[Records excerpted from a collection]
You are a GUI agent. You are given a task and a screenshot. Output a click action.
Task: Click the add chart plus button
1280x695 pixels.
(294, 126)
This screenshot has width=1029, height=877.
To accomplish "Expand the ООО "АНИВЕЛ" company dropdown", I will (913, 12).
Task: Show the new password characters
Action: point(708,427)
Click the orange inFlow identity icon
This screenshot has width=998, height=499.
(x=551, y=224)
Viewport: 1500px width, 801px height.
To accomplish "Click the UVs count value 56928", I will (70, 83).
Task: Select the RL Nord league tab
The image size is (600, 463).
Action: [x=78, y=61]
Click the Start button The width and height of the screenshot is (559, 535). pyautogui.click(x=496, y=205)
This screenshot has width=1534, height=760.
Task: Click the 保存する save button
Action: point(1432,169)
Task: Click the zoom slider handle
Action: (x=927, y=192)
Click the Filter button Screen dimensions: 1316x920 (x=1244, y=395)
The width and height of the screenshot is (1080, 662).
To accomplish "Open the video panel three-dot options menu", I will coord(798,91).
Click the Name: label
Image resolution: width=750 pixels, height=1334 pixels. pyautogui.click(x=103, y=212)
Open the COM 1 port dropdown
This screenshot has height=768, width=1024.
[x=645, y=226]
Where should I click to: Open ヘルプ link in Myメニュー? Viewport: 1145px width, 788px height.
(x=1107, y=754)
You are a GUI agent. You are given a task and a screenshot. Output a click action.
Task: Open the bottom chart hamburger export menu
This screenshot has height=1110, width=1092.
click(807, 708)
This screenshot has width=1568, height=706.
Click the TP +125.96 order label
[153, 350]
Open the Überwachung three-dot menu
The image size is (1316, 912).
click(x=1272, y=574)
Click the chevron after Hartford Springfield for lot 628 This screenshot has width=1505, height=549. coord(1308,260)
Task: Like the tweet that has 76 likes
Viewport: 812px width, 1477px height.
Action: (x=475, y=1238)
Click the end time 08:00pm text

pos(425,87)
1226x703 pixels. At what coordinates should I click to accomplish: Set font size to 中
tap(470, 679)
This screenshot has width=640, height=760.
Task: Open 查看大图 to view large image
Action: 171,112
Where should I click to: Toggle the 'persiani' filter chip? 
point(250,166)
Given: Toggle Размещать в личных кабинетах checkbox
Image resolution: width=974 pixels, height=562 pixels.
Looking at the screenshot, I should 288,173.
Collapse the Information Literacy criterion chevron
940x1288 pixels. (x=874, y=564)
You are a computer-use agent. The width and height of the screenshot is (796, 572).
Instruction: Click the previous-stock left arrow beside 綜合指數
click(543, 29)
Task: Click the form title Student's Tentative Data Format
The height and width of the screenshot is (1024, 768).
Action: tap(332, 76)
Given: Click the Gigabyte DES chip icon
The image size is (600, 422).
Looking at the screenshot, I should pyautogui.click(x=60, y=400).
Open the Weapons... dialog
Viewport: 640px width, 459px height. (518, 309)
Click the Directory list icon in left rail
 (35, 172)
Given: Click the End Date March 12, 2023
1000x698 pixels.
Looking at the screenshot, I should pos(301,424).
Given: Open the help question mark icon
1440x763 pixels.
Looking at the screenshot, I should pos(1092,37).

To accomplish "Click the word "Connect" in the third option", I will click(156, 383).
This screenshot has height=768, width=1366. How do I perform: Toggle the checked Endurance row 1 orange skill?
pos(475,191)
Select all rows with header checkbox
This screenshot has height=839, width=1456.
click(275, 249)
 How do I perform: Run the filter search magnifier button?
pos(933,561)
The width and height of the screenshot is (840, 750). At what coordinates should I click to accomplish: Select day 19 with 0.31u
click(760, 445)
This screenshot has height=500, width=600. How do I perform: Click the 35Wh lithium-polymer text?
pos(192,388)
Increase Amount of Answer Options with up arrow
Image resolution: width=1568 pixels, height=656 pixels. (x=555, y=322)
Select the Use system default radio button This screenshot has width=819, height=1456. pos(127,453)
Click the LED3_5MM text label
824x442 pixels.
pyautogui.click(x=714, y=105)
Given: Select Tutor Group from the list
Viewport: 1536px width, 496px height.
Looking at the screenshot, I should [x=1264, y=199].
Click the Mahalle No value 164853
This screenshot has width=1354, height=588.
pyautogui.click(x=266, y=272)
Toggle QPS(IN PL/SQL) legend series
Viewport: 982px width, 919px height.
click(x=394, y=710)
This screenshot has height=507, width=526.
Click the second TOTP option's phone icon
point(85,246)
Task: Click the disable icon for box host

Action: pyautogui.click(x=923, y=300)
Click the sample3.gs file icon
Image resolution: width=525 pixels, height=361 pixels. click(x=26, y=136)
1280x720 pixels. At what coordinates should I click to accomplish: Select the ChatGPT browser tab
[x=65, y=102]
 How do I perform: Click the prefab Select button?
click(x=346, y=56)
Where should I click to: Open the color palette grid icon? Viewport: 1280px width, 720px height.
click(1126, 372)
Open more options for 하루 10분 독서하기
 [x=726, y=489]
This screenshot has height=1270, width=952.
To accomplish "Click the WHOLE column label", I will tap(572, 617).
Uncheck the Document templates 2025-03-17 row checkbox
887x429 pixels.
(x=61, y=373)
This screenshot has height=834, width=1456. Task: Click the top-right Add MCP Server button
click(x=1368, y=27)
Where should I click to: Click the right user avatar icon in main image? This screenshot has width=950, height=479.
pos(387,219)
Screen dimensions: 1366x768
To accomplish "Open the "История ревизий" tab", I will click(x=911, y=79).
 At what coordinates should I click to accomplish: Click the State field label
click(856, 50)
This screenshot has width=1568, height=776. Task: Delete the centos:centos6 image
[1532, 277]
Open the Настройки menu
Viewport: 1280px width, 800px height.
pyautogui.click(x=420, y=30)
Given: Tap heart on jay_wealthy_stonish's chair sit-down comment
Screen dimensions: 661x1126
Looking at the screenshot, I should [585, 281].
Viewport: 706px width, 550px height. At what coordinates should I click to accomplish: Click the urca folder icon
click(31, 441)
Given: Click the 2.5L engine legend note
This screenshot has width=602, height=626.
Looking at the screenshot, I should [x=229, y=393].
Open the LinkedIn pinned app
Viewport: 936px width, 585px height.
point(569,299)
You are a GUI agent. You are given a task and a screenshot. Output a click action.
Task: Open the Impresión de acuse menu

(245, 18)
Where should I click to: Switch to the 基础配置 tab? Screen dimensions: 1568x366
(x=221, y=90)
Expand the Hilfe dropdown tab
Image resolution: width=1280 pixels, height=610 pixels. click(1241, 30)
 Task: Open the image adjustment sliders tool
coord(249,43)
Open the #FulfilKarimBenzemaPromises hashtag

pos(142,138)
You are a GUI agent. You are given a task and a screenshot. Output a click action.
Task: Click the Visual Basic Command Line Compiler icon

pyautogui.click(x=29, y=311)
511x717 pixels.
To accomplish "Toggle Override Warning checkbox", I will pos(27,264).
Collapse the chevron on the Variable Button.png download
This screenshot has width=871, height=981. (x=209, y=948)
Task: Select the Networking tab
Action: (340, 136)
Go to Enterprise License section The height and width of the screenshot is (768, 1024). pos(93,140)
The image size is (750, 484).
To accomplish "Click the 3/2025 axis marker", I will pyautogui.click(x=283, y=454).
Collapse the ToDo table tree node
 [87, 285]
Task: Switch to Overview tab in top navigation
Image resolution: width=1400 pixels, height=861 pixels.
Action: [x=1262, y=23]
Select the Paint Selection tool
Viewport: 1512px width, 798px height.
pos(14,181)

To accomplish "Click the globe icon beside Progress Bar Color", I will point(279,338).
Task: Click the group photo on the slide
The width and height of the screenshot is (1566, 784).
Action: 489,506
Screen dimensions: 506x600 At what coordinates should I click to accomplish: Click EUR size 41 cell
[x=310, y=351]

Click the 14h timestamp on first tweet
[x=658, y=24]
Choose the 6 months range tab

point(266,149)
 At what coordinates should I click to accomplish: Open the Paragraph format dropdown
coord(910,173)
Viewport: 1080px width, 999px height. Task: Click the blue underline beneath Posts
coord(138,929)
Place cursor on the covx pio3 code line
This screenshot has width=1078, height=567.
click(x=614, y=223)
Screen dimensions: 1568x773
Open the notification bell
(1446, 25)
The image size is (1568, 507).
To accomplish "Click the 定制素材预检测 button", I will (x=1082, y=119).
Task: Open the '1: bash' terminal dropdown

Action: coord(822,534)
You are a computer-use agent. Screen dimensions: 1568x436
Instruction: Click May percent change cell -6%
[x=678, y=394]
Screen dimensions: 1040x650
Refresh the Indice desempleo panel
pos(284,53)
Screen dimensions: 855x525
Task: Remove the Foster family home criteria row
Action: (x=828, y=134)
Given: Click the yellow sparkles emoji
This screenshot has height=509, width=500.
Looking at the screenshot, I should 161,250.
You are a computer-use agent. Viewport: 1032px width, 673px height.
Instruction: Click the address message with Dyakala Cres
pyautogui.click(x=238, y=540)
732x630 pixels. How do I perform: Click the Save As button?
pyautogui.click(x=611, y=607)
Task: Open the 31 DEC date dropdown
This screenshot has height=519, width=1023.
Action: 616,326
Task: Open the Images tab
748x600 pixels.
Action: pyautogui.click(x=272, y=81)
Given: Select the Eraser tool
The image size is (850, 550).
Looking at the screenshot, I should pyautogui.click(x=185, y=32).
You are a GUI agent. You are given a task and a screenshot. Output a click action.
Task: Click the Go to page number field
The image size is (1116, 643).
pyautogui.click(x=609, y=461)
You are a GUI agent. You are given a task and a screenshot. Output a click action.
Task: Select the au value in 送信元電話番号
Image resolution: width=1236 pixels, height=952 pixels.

## [WHAT YOU HAVE TO DO]
Above are records; say how many of their lines contain the word "computer", giving only the number.

## [EXERCISE RESULT]
3